A marble statue of the ancient Anatolian mother goddess Cybele, which had been smuggled abroad decades ago but has since been retrieved by Turkey, is now being exhibited in a museum in its native Afyonkarahisar province, reports said Friday.
The 1,700-years-old statue of Cybele, believed to be the giver and protector of wealth and abundance in ancient times, was smuggled out of Turkey and sold in Israel during the 1970s. Through the arduous efforts of the Turkish Ministry of Culture and Tourism, the Ministry of Foreign Affairs and the Turkish Consulate General in New York, the artifact was retrieved before it was sold at an auction house in the United States in December 2020.
The marble statue, which has been exhibited at the Istanbul Archaeology Museum since being retrieved, will now be on loan to the museum in Afyonkarahisar.
Afyonkarahisar Governor Gökmen Çiçek said he was pleased about Cybele’s return. He noted that the priceless artifact will be displayed at the Afyonkarahisar museum — the second largest museum in Turkey — until June 2022.
Ruling Justice and Development Party (AK Party) lawmakers Veysel Eroğlu, Ali Özkaya, Mayor Mehmet Zeybek, Afyon Kocatepe University Rector Mehmet Karakaş, provincial culture and tourism director Mehmet Tanır and others attended the ceremony.

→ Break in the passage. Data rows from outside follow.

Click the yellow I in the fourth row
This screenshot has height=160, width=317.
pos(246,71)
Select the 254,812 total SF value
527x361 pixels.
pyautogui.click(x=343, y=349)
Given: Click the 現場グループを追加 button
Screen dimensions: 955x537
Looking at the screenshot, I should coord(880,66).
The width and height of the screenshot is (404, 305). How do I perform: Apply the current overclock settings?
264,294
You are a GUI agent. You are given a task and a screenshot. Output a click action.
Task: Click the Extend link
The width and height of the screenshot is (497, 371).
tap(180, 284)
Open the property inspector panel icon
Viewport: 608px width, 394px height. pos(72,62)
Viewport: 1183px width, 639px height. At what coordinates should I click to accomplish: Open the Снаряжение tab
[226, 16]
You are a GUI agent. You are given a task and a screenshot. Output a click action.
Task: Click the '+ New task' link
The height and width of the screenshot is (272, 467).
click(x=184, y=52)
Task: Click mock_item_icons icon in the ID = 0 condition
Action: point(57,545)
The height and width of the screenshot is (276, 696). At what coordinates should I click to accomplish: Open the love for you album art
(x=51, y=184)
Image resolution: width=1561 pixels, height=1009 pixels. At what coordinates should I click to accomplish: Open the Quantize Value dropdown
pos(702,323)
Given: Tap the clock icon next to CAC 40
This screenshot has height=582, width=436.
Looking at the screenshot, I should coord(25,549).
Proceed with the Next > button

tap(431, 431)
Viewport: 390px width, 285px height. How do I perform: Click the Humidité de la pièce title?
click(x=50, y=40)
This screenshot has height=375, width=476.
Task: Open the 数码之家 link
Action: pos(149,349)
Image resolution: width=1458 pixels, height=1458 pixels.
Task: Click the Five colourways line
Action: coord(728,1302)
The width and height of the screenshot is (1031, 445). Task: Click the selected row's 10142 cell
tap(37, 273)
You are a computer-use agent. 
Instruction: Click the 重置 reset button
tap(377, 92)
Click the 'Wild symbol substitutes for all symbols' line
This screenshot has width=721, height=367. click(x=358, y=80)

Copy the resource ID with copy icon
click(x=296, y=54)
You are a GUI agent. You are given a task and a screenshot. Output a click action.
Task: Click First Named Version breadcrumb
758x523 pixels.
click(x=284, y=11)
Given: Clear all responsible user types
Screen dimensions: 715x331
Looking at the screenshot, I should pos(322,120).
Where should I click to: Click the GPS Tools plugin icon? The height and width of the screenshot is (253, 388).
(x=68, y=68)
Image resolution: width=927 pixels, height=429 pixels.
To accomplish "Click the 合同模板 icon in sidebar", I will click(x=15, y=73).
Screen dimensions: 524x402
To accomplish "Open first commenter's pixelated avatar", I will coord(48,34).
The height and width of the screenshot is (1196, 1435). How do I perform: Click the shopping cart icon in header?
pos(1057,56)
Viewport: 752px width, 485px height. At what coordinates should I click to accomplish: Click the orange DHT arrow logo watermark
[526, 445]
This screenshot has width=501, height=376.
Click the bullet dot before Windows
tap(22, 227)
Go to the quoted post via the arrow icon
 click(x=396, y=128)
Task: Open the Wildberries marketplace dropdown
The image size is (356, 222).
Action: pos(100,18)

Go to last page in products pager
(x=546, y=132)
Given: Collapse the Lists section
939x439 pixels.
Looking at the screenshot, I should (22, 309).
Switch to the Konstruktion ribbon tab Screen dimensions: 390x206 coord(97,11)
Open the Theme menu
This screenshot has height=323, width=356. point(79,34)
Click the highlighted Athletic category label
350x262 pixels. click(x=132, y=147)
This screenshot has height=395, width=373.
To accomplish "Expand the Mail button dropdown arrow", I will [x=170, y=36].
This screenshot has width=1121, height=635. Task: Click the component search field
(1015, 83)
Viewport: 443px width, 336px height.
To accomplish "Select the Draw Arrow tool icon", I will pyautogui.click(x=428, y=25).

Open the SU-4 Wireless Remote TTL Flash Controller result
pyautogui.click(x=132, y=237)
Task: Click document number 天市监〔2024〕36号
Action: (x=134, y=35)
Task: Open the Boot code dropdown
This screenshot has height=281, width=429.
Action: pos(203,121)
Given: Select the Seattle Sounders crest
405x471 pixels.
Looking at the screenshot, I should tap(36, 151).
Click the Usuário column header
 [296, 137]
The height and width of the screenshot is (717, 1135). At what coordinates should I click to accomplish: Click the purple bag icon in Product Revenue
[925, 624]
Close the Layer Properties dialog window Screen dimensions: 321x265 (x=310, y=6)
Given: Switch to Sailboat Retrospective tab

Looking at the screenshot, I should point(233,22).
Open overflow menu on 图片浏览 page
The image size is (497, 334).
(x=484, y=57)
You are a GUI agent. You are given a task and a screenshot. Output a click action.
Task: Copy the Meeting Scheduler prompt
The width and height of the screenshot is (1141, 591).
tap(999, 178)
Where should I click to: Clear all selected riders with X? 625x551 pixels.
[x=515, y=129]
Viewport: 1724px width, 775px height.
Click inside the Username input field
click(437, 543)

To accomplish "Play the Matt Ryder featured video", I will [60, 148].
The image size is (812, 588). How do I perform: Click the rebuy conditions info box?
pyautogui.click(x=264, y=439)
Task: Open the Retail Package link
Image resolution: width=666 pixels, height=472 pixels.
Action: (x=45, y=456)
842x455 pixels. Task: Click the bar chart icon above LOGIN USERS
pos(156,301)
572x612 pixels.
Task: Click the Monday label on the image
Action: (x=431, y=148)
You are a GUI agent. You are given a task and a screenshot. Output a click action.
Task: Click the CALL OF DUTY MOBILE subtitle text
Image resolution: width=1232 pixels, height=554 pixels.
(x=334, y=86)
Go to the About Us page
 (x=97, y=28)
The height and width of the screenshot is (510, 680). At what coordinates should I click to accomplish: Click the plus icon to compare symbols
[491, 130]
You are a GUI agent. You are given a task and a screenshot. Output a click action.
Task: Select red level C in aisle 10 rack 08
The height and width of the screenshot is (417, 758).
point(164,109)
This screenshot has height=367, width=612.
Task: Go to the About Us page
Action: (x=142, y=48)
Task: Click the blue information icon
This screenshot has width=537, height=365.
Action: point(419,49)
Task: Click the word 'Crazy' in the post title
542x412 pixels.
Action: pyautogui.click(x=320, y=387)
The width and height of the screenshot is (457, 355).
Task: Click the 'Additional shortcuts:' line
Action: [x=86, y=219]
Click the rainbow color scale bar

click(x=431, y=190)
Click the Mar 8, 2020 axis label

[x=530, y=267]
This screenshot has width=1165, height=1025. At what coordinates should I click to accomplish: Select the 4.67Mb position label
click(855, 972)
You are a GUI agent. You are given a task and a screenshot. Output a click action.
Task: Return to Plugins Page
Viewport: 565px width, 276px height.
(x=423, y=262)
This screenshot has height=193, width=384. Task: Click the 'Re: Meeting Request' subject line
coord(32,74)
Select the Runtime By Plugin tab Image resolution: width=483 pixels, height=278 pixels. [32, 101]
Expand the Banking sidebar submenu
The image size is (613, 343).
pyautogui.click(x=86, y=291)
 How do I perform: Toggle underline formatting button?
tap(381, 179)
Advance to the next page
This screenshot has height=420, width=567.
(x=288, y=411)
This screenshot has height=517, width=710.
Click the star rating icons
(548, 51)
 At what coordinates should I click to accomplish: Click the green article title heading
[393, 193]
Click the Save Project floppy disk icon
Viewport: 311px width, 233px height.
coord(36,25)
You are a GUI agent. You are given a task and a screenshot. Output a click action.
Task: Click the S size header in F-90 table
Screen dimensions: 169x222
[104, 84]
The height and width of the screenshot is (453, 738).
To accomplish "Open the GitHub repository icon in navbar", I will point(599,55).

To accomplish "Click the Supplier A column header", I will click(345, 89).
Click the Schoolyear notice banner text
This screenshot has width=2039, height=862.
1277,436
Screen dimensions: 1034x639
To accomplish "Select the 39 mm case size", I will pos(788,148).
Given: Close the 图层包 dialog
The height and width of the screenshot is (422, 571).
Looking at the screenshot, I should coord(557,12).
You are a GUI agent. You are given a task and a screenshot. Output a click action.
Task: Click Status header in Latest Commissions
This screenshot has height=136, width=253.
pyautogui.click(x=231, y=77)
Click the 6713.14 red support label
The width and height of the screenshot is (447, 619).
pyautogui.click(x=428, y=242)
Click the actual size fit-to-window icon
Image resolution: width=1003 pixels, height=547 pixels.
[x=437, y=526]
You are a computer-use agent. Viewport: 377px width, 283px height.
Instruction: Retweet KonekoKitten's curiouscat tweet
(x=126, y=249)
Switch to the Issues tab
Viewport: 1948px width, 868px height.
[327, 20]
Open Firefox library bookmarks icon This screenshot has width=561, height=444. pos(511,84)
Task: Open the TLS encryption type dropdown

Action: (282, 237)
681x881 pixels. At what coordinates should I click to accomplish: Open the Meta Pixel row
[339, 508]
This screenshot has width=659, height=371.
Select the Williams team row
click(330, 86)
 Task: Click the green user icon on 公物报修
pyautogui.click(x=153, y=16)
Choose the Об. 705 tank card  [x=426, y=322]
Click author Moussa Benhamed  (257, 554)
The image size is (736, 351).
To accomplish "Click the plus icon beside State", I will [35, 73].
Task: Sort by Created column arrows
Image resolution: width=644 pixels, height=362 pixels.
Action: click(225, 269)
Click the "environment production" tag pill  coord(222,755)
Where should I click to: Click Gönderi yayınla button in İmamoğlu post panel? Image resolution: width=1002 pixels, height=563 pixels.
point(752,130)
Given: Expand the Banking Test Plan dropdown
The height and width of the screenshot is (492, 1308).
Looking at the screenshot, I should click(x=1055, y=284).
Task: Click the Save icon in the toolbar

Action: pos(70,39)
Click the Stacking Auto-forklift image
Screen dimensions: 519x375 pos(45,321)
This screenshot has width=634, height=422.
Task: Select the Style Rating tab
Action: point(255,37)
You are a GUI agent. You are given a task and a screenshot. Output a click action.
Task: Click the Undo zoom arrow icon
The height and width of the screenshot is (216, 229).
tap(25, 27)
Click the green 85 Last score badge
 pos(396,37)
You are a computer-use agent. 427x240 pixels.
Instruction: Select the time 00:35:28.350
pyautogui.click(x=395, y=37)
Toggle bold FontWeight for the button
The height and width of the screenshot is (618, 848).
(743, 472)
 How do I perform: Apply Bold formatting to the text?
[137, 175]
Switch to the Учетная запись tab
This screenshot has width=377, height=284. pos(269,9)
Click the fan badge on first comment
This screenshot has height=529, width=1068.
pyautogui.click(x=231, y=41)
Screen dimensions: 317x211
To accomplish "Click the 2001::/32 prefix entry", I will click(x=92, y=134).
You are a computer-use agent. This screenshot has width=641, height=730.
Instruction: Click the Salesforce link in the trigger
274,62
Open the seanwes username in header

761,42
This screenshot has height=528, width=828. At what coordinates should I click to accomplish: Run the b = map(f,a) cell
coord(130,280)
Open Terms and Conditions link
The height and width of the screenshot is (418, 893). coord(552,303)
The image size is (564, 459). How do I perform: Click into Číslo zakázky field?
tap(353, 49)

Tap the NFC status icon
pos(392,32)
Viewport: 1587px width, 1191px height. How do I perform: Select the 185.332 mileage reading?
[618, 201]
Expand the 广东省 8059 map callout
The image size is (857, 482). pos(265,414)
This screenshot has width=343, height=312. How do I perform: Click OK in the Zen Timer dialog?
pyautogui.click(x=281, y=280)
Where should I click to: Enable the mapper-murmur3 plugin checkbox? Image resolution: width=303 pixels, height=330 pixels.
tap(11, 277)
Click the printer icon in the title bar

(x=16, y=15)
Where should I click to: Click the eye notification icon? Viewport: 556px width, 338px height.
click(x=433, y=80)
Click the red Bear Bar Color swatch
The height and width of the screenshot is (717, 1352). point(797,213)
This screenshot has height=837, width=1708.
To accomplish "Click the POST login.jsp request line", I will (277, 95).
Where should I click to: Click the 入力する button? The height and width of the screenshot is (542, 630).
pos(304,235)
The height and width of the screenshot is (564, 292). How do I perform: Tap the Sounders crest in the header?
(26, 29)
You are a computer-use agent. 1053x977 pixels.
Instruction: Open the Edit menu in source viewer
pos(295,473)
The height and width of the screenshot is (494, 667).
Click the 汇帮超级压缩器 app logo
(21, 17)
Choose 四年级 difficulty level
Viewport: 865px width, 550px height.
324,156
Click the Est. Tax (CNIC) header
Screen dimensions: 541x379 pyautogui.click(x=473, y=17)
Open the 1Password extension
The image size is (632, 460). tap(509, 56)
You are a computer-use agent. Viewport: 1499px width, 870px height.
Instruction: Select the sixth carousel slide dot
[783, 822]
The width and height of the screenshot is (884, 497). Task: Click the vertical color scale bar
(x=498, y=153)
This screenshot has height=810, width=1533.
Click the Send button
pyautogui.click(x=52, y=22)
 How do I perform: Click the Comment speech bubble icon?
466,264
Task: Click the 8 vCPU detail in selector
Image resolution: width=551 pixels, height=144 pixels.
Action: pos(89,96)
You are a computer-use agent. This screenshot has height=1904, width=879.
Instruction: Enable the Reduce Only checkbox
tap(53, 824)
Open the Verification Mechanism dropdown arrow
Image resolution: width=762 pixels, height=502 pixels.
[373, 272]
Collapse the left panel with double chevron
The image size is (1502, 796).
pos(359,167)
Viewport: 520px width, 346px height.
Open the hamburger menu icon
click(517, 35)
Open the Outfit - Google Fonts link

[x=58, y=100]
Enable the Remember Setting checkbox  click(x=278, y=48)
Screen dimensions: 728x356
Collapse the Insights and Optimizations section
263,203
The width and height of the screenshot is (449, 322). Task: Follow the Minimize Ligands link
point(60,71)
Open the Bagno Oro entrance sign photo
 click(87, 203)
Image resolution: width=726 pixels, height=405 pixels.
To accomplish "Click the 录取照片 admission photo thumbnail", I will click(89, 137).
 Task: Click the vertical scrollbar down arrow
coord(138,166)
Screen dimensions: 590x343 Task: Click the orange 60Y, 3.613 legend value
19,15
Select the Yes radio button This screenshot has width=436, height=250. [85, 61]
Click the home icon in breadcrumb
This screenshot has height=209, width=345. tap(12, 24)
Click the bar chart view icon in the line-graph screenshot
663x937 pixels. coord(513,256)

After being smuggled out of Turkey, the Cybele statue was bought by an Israeli citizen. When applying to the Israeli authorities to take it abroad in 2016, the owner declared that the statuette was of Anatolian origin. Israeli authorities then relayed the pictures of the artifact to Turkish authorities.
The Turkish Ministry of Culture and Tourism declared that the artifact was of Anatolian origin, just as it entered the U.S. to be sold at an auction. The ministry then contacted the U.S. authorities demanding they halt the sale.
The Israeli citizen filed a lawsuit claiming he was the genuine owner of the statue, leading the Turkish Ministry of Culture and Tourism, the Turkish Ministry of Foreign Affairs and the Turkish Consulate General in New York to file counterclaims that the statue should be returned to Turkey.
Experts at the Directorate of the Istanbul Archaeological Museums prepared a scientific report that emphasized the statue had typological similarities to other artifacts found at the Kovalık Mound in the western Afyonkarahisar province during road construction in 1964. Those artifacts are now on display at the Afyonkarahisar Archaeological Museum. In a coordinated effort with law enforcement, the Directorate of Afyonkarahisar Museum examined the records of people who lived in the presumed excavation area between 1960 and 1970 in an effort to trace who might have smuggled the artifact out in the first place.